The full-blast strategy is a loser in the long term, according to a study last year by producer BHP. The Australian mining company, with access to some of the most prolific drilling land in Texas, found that many wells reporting high initial production slowed significantly over time.
A two-year comparison of BHP wells to four competitors in the same field showed that those whose wells produced more in the first month of operation eventually lagged BHP in output after 24 months, according to a June 2 presentation.
“Investors need to be cautious” about using initial production tests as an indicator of the quality of a well, Rod Skaufel, president of BHP’s shale business, said in an interview. The tests “tend to get a lot of publicity, but they aren’t necessarily a good predictor of long term performance.”
A lot of the IP reports are a joke, see my comments on the SM energy well from a week ago.
I recall that reply, CMK. I think it is appropriate to remind members that the thirty and ninety day production numbers are a much better gauge of EUR. It's difficult to know the details of how an operator measures a 24 hour flow rate whether it is the first 24 hours or the best 24 hours over some days accounting for flowback of frac fluids (well clean up).
Most operators in the Haynesville did report choke size and flowing pressure when they reported IP's which certainly helped a good bit.

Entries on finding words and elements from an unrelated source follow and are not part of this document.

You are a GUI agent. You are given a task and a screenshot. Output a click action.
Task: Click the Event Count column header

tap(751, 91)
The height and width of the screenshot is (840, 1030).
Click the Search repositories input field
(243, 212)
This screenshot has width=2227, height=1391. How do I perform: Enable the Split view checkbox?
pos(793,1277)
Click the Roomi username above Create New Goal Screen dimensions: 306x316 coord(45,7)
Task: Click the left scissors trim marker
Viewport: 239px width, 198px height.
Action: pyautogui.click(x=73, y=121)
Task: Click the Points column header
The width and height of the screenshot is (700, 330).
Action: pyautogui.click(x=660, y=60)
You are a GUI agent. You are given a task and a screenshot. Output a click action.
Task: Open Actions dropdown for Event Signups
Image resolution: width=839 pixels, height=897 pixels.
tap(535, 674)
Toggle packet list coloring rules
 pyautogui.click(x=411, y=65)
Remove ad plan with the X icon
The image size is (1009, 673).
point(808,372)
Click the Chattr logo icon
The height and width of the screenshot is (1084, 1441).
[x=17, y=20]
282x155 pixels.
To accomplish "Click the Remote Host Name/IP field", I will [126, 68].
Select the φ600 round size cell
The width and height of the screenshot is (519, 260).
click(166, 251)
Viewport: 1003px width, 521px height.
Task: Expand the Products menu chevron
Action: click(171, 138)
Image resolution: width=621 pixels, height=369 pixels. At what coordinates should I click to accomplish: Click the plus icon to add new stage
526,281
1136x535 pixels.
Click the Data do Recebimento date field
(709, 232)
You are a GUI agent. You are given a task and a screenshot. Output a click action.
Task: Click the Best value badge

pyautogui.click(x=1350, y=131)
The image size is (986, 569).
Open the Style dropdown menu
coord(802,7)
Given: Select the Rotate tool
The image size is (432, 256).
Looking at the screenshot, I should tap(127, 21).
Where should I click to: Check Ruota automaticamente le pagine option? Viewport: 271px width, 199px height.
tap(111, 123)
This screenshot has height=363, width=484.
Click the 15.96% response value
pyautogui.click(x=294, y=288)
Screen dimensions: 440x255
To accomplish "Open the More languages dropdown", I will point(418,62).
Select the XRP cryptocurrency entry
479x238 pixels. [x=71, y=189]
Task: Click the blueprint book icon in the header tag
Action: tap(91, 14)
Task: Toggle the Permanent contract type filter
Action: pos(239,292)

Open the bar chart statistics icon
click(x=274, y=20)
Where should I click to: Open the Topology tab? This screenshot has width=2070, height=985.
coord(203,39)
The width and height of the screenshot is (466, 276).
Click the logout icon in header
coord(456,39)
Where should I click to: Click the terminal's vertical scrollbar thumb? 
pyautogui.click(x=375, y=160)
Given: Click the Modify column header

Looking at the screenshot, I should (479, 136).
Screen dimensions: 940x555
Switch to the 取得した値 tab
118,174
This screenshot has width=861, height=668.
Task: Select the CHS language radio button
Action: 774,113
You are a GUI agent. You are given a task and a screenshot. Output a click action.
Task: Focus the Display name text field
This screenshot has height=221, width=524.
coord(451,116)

At this point, the EUR's of different geographic locations within the Haynesville are pretty well understood, depending on lateral length. I am referring to the Haynesville only here.
I don't disagree that there is likely intent to deceive early in the life of developing plays, but that deception can work both ways.........i.e. understating IP's for competitive reasons. There is a long lateral Haynesville well in San Augustine Co., TX, named Banana Slugs 1H that had an IP of 15.332 million/day on a 17/64 choke with a flowing pressure of 8342 psi. On the surface (other than the pressure) just a good slightly above average Haynesville well. The Banana Slugs has produced 7.6 BCF in it's first 19 months and is still making over 300 million/month. I'm not aware of any other Haynesville well that will top it, but plenty reported greater IP's than 15 million/day.
Agree , SB. Once Haynesviile operators adopted restricted choke programs IPs went down and EURs went up. Now with longer laterals IPs look somewhat modest but EURs have increased again.